Begin Records to use

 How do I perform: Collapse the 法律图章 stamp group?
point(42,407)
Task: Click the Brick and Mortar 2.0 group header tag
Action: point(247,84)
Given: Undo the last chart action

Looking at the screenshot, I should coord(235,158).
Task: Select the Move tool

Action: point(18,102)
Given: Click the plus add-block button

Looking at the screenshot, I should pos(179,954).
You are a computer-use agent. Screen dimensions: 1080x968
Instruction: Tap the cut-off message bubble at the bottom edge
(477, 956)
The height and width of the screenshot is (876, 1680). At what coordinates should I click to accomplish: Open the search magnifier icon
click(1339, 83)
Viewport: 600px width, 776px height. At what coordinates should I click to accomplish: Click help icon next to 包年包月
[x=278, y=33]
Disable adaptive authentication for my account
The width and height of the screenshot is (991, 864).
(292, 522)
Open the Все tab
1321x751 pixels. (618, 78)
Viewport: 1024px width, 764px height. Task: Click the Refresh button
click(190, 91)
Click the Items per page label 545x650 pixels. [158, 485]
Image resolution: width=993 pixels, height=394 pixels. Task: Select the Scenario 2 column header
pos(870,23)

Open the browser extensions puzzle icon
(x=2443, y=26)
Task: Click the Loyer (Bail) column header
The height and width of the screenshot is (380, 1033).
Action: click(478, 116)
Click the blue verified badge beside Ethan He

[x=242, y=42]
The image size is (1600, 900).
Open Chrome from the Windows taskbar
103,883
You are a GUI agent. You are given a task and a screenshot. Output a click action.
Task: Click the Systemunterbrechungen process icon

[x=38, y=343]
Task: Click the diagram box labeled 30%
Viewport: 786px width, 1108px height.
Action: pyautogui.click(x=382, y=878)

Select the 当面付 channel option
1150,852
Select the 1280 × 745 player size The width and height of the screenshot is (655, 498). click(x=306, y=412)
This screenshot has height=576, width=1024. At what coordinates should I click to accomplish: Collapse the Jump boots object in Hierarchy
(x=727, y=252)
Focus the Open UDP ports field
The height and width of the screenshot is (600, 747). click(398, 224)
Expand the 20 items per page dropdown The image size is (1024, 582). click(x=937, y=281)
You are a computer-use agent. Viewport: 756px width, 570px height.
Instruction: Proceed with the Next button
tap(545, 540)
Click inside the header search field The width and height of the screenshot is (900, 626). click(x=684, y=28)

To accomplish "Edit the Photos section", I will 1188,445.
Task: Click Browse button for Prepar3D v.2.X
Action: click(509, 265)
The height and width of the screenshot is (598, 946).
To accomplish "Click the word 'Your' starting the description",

End Records to use

**Description of the task**
Copy the data verbatim, from the line containing "Select the 1280" through the end of the data.

**Answer for the task**
Select the 1280 × 745 player size The width and height of the screenshot is (655, 498). click(x=306, y=412)
This screenshot has height=576, width=1024. At what coordinates should I click to accomplish: Collapse the Jump boots object in Hierarchy
(x=727, y=252)
Focus the Open UDP ports field
The height and width of the screenshot is (600, 747). click(398, 224)
Expand the 20 items per page dropdown The image size is (1024, 582). click(x=937, y=281)
You are a computer-use agent. Viewport: 756px width, 570px height.
Instruction: Proceed with the Next button
tap(545, 540)
Click inside the header search field The width and height of the screenshot is (900, 626). click(x=684, y=28)

To accomplish "Edit the Photos section", I will 1188,445.
Task: Click Browse button for Prepar3D v.2.X
Action: click(509, 265)
The height and width of the screenshot is (598, 946).
To accomplish "Click the word 'Your' starting the description",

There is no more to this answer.